La scelta di Google Cloud è stata quella di creare un servizio agnostico con cui gli sviluppatori possano costruire tutto ciò che desiderano, partendo da delle “basi fondamentali” messe a disposizione per mettere a terra più rapidamente e concretamente l’innovazione. Tra i casi d’uso possibili, si trovano per esempio lo sviluppo di smart contract e la lettura e scrittura sulla blockchain. Due task attuali, frequenti e realistici che mostrano l’intenzione di Google Cloud di fornire uno strumento utile nell’immediato.
Sicurezza, agilità e facilità d’uso per un team DevOps più libero
Minimo effort, provisioning semplice e sicurezza, sono i tre principali vantaggi che la novità di Google Cloud offre nel mondo del web3. Un invito agli sviluppatori a “lanciarsi” in questo nuovo ambiente e, forse, velocizzare una transizione che per ora non ha alcuna data certa associata.
L’Engine presentata introduce la logica dei servizi gestiti e riduce al minimo gli sforzi che le aziende devono compiere per creare un nodo sulle blockchain supportate e poi gestirlo al posto dell’utente. Invece di “tenere in ostaggio” il team DevOps con lunghi turni di monitoraggio per intervenire in caso di problemi o interruzioni, Google Cloud lo libera. È infatti Blockchain Node Engine a vegliare sulla rete, provvedendo al riavvio in caso di criticità e lasciando le risorse umane libere di dedicarsi a una innovazione customer-centric.

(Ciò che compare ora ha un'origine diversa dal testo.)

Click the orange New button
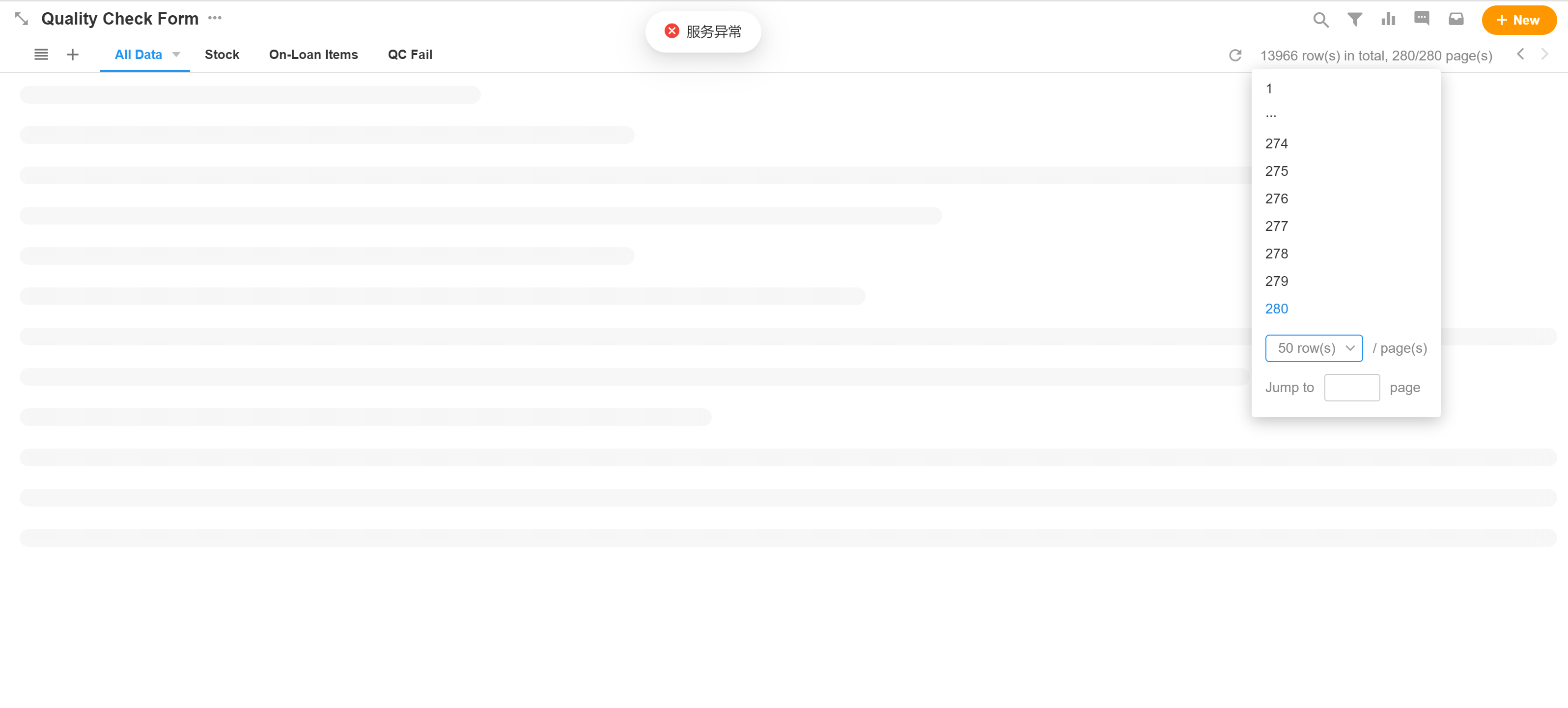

Un altro problema che Google Cloud vorrebbe risolvere con il suo nuovo servizio è quello relativo alla velocità e alla semplicità del processo di sincronizzazione di un nodo completo dal primo blocco. Per come si svolge attualmente, è un passaggio che può richiedere diversi giorni perché prevede il provisioning di un’istanza di calcolo, l’installazione di un client Ethereum (per esempio geth) e l’attesa che il nodo si sincronizzi con la rete. Il Blockchain Node Engine riduce tutto a un solo passaggio, lato sviluppatori, chiedendo loro solo di specificare la regione e la rete desiderate (mainnet, testnet).
Per non far erigere muri di diffidenza al settore finanziario e istituzionale, anche l’aspetto della sicurezza è stato approcciato in modo prioritario. Guardando alla carenza di offerta di protezione per le infrastrutture blockchain nel web3, Google Cloud introduce alcune configurazioni di sicurezza che possono aiutare a prevenire l’accesso non autorizzato ai nodi. La mossa chiave, in tal senso, è il posizionamento dei nodi dietro a un firewall Virtual Private Cloud, in modo che possano comunicare con gli endpoint client solo le macchine e gli utenti affidabili. Al contorno si aggiungono servizi Google Cloud, come Cloud Armor, che contribuiscono alla protezione dei nodi, in particolare dagli attacchi DDoS, una delle tipologie più frequenti e in grado di creare danni devastanti.